== Your instructions ==
In the material below, the lines to repeat exactly run from the one containing "Given: Open the Licensing menu item" to the very last line, both included.
┏━━
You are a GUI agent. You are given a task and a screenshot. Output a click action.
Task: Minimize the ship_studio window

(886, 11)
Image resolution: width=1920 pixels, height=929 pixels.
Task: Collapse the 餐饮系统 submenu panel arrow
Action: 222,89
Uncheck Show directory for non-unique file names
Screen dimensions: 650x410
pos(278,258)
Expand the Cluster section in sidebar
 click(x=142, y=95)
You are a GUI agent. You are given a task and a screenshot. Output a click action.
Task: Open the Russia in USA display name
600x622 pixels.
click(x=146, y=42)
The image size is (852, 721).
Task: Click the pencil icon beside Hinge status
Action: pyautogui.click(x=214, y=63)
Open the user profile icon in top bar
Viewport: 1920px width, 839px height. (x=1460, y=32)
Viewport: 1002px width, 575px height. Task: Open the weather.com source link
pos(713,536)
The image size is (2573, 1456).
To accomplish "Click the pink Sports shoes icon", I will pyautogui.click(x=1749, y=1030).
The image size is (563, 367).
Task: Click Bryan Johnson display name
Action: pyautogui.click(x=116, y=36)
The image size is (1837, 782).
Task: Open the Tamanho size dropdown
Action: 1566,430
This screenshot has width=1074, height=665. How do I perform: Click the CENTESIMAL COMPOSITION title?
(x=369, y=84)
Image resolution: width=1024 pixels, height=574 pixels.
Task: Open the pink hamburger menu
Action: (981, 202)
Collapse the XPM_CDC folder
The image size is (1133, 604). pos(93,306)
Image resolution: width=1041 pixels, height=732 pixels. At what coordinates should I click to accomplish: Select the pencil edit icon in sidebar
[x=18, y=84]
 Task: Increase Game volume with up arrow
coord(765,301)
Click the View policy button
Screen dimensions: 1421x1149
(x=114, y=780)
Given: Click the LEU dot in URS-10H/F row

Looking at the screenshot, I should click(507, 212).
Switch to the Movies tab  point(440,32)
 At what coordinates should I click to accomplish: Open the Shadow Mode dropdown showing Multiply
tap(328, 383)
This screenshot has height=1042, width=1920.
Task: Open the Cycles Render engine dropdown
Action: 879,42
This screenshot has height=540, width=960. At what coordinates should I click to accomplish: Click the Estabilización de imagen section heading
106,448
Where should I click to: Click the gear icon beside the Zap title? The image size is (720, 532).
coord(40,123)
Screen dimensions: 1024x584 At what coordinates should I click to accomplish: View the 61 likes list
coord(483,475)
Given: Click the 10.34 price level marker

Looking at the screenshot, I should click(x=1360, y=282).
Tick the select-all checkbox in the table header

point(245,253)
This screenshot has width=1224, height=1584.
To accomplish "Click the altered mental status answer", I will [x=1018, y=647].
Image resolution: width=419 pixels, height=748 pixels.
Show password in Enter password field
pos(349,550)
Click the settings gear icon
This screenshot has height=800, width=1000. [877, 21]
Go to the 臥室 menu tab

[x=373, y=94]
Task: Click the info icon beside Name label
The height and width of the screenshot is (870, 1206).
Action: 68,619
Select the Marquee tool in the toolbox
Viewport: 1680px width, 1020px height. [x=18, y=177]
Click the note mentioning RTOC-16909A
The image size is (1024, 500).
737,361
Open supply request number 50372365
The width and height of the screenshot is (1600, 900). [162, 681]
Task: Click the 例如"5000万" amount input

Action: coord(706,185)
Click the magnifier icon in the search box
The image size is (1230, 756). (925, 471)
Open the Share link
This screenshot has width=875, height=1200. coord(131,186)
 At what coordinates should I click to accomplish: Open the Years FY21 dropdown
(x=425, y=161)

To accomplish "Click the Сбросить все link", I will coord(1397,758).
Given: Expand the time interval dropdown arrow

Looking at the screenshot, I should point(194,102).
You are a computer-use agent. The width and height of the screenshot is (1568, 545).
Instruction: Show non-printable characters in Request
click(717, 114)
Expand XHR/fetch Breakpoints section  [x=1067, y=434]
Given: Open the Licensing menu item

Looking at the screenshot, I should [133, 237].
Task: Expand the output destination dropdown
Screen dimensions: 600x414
┗━━
== Answer to this problem ==
Given: Open the Licensing menu item

Looking at the screenshot, I should [133, 237].
Task: Expand the output destination dropdown
Screen dimensions: 600x414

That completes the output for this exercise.